Beliau adalah Ruslan Ismail Mage, awalnya pemikiranku menjalar kepada Ruslan Buton, seorang purnawirawan perwira TNI yang membacakan surat terbuka kepada Presiden Republik Indonesia Joko Widodo agar berhenti dan mundur dari jabatannya, atau mungkinkah ini saudara kandungnya? Rasaku terus gelisah dan ingin tahu siapa gerangan lelaki berwajah teduh bermata elang di depanku. Semakin kuat dugaanku bahwa orang yang namanya Ruslan ini, pintar dan cerdas, berani dan bertanggung jawab dan tidak memberikan jawab yang tanggung terhadap setiap persoalan yang dihadapkan kepada dirinya.

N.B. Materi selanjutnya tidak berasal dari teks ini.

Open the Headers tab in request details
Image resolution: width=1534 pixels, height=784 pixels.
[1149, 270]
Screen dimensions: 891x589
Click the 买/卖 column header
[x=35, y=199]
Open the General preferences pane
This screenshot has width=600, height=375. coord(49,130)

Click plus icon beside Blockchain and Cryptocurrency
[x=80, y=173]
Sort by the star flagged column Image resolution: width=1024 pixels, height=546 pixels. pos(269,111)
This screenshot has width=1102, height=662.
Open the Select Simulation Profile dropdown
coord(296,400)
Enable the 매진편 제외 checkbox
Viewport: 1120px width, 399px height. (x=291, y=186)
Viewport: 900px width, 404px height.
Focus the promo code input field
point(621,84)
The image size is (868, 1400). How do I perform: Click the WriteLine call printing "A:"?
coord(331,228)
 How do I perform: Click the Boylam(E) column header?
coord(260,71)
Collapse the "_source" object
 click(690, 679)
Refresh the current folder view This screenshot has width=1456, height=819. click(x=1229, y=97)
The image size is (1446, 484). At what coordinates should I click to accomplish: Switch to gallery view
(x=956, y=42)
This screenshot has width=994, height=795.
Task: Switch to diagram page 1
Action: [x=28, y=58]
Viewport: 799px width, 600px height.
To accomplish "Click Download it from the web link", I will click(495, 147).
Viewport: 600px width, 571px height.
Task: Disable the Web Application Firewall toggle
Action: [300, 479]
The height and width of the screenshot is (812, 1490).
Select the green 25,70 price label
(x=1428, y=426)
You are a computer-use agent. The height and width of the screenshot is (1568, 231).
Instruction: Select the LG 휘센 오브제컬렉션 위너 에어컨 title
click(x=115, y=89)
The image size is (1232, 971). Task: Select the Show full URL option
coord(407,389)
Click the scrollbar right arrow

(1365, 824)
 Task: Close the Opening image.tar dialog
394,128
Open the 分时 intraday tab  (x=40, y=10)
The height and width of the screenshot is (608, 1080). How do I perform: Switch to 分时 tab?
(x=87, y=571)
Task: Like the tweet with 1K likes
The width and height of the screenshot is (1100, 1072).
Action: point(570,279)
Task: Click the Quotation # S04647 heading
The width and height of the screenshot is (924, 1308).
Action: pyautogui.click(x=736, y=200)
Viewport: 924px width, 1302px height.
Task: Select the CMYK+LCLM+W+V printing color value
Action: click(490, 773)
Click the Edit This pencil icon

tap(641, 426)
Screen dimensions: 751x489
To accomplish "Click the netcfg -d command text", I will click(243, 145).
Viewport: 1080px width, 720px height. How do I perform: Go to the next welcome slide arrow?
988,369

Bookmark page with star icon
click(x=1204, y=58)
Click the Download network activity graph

Nalar kearabanku mulai terusik bahwa kata “Ruslan“ barasal dari akar kata “Rasulun“ yang berarti utusan, seiring dengan itu “Ruslan” juga berarti wakil, penyampai, yang juga mengandung makna inspirator, inovator dan motivator. Sarafku berceloteh, pantasan bapak ini diundang dalam acara ini, sebagai wakil inspiratif untuk menggali potensi yang ada dalam diri guru-guru termasuk aku yang selalu mencari jalan bagaimana bisa menulis. Lisanku disuruh oleh hatiku untuk berucap pelan yang hanya boleh terdengar oleh telingaku, terima kasih bapak, I love you. (Bersambung)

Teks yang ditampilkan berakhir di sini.